Brain Behav Immun 2003 Jun;17(3):141-51
Ackerman KD, Stover A, Heyman R, Anderson BP, Houck PR, Frank E, Rabin BS, Baum A.
Department of Psychiatry, University of Pittsburgh, Pittsburgh, PA, USA
Previous studies of stress in multiple sclerosis patients have suggested that life events may alter the onset and development of MS.
However, results have been inconsistent because of infrequent monitoring and reporting bias.
We followed fifty female MS patients for 1 year to determine characteristics of life events associated with MS exacerbations, and examine the influence of cardiovascular activity.
Subjects completed weekly life-event checklists.
The short- and long-term threat of each event was determined using the Life Events and Difficulties Schedule.
Neurologic symptoms were also monitored weekly.
MS exacerbations were confirmed by a neurologist blinded to psychosocial events.
Cardiovascular reactivity to an acute psychological stressor was determined at study onset, and resting heart rate and blood pressure were monitored monthly.
Forty-two percent of life events were associated with exacerbations in the subsequent 6 weeks.
Logistic regression confirmed that exacerbations were more likely during at-risk periods following life events and were relatively independent of the threat level and type of stressor.

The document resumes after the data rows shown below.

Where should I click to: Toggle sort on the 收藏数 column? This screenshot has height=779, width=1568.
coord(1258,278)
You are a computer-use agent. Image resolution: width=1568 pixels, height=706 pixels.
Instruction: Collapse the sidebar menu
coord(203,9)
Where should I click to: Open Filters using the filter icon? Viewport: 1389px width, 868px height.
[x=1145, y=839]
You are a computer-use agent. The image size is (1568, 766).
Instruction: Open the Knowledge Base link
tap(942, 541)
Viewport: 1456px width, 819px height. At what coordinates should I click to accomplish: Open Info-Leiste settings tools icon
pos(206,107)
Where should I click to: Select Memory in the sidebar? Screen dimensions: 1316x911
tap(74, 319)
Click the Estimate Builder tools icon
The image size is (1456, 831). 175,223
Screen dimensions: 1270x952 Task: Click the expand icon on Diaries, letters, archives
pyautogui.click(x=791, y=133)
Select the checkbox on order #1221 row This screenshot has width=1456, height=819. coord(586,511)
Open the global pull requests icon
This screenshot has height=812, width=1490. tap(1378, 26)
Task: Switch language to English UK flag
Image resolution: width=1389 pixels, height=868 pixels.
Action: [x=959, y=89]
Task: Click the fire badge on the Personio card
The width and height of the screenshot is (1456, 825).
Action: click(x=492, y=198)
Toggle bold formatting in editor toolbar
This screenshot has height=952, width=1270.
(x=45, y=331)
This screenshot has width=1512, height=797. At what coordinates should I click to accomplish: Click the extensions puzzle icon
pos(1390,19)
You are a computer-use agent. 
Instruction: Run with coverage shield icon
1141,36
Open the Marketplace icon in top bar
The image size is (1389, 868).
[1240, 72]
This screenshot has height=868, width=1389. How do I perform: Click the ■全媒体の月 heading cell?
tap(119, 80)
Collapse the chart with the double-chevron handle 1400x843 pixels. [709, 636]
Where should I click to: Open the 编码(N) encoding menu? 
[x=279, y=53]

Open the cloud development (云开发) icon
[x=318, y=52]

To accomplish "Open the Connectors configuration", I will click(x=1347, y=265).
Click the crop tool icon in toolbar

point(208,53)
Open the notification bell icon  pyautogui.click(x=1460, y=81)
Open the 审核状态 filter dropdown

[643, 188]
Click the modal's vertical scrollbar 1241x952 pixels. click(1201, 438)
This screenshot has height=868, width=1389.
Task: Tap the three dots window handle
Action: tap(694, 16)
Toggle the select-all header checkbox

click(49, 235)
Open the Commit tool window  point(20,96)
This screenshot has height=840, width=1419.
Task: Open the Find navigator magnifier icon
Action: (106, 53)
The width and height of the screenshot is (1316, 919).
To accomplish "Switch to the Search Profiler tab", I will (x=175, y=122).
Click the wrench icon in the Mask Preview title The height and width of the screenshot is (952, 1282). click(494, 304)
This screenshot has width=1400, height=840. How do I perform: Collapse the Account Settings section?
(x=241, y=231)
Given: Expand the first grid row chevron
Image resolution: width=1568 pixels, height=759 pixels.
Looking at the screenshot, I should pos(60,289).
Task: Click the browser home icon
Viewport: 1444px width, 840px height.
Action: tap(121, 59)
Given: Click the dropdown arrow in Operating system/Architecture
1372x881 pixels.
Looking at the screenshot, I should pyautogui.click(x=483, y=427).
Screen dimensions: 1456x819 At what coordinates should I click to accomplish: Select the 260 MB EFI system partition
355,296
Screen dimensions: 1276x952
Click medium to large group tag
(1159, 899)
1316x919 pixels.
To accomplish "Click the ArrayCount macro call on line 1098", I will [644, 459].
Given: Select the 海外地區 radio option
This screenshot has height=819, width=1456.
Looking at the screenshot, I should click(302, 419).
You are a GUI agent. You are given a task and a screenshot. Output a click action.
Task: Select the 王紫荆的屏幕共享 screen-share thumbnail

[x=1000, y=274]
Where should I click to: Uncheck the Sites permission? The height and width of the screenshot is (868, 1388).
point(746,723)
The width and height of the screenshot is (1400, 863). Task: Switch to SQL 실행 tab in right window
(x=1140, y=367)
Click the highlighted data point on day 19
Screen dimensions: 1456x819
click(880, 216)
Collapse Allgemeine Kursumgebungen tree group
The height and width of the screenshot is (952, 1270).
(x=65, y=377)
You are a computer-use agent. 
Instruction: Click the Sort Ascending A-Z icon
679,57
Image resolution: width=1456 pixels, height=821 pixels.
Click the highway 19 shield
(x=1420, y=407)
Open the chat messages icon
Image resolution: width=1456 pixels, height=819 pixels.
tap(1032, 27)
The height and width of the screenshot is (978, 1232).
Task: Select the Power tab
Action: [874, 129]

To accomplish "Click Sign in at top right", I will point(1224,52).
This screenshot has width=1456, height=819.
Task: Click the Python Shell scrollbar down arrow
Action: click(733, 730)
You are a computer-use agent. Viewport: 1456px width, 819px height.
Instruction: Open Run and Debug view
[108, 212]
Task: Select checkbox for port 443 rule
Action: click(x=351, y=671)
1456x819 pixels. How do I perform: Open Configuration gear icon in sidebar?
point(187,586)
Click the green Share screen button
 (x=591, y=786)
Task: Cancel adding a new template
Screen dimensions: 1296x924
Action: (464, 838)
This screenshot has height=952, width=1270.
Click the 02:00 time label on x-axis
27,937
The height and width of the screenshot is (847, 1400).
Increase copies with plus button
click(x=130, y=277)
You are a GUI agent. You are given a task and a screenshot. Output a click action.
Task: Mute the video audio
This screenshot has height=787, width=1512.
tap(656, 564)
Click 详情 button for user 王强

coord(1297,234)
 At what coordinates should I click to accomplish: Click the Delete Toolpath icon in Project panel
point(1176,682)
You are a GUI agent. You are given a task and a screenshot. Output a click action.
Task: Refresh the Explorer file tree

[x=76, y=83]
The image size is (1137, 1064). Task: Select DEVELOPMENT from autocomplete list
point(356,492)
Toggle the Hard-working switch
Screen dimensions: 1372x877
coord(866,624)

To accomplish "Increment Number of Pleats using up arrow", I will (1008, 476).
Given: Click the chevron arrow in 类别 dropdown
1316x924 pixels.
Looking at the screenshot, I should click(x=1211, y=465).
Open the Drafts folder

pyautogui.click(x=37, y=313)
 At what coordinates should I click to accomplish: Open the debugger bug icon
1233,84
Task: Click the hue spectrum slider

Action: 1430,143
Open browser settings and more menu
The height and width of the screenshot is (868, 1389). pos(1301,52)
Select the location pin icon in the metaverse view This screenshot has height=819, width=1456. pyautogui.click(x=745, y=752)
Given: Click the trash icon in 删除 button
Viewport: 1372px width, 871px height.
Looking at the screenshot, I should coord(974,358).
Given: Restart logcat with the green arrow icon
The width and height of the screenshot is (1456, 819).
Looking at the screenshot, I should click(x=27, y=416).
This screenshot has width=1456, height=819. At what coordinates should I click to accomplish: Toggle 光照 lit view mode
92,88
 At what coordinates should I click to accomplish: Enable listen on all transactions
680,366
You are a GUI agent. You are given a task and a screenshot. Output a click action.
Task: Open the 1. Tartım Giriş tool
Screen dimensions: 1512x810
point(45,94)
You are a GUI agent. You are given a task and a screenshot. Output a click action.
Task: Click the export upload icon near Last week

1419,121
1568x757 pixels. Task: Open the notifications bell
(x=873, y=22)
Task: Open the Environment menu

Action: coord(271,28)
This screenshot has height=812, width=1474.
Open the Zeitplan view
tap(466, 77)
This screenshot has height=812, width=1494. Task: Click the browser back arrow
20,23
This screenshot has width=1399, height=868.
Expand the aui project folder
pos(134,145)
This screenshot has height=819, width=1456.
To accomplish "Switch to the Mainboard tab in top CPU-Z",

Participants with higher cardiovascular reactivity to acute stress and higher baseline heart rate demonstrated a greater number of exacerbations and proportion of weeks ill.
Using multiple regression, we found that disability level, medication usage, cardiovascular reactivity, baseline heart rate, and life event density explained approximately 30% of the variance in the proportion of weeks ill.
These results are consistent with the hypothesis that stress is a potential trigger of MS disease activity and suggest that autonomic tone and stress reactivity may play a role in the development of stress-related exacerbations.